Oscar Wilde: Antidote to war
From The Critic as Artist (1890)
The Manchester school tried to make men realise the brotherhood of humanity, by pointing out the commercial advantages of peace. It sought to degrade the wonderful world into a common market-place for the buyer and the seller. It addressed itself to the lowest instincts, and it failed. War followed upon war, and the tradesman’s creed did not prevent France and Germany from clashing together in blood-stained battle. There are others of our own day who seek to appeal to mere emotional sympathies, or to the shallow dogmas of some vague system of abstract ethics. They have their Peace Societies, so dear to the sentimentalists, and their proposals for unarmed International Arbitration, so popular among those who have never read history. But mere emotional sympathy will not do. It is too variable, and too closely connected with the passions; and a board of arbitrators who, for the general welfare of the race, are to be deprived of the power of putting their decisions into execution, will not be of much avail…
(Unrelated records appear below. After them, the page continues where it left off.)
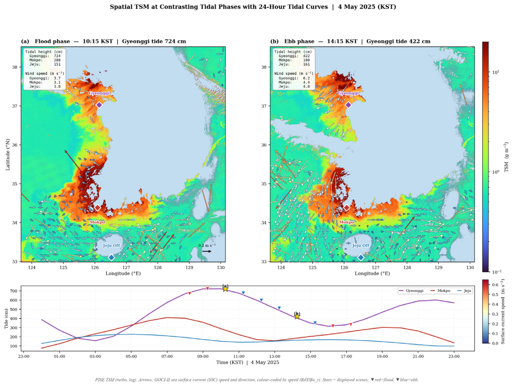Image resolution: width=513 pixels, height=386 pixels.
Task: Click the red flood triangle near 09:00
Action: 208,289
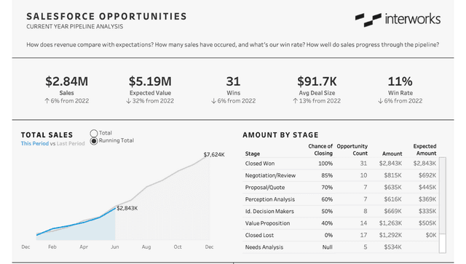This screenshot has width=466, height=264.
Task: Click the Expected Amount column header
Action: (x=424, y=150)
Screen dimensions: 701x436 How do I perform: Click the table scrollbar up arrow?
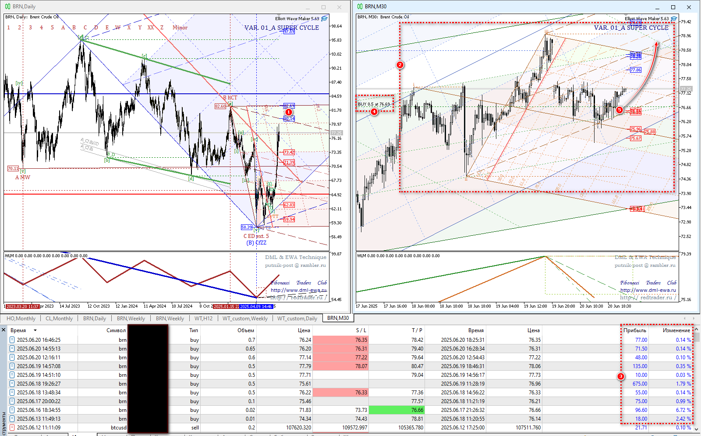tap(697, 329)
Criticism will annihilate race-prejudices, by insisting upon the unity of the human mind in the variety of its forms. If we are tempted to make war upon another nation, we shall remember that we are seeking to destroy an element of our own culture, and possibly its most important element. As long as war is regarded as wicked, it will always have its fascination. When it is looked upon as vulgar, it will cease to be popular. The change will of course be slow, and people will not be conscious of it. They will not say ‘We will not war against France because her prose is perfect,’ but because the prose of France is perfect, they will not hate the land. Intellectual criticism will bind Europe together in bonds far closer than those that can be forged by shopman or sentimentalist. It will give us the peace that springs from understanding.
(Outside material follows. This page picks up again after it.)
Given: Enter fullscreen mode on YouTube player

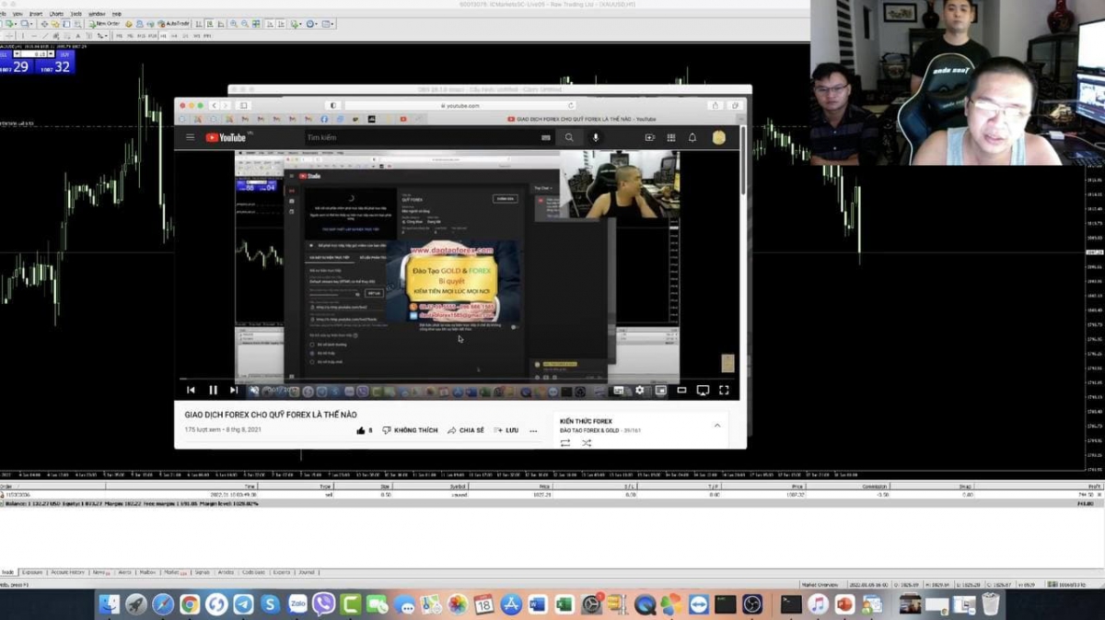Looking at the screenshot, I should [x=724, y=390].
From A Chinese Sage (1890)
The accumulation of wealth is to him [Chuang Tsǔ] the origin of evil. It makes the strong violent, and the weak dishonest. It creates the petty thief, and puts him in a bamboo cage. It creates the big thief, and sets him on a throne of white jade. It is the father of competition, and competition is the waste, as well as the destruction, of energy. The order of nature is rest, repetition, and peace. Weariness and war are the results of an artificial society based upon capital; and the richer this society gets, the more thoroughly bankrupt it really is, for it has neither sufficient rewards for the good nor sufficient punishments for the wicked. There is also this to be remembered – that the prizes of the world degrade a man as much as the world’s punishments. The age is rotten with its worship of success…
From Edgar Saltus: The Man (1925)
With Mr. Saltus, Wilde was driving to his home in Chelsea on a bleak and bitter night. Upon alighting a man came up to them. He wore a jacket which he opened. From neck to waste he was bare. At the sight Mr. Saltus gave him a gold piece, but Wilde, with entire simplicity, took off his own coat and put it about the man. It was a lesson Mr. Saltus never forgot.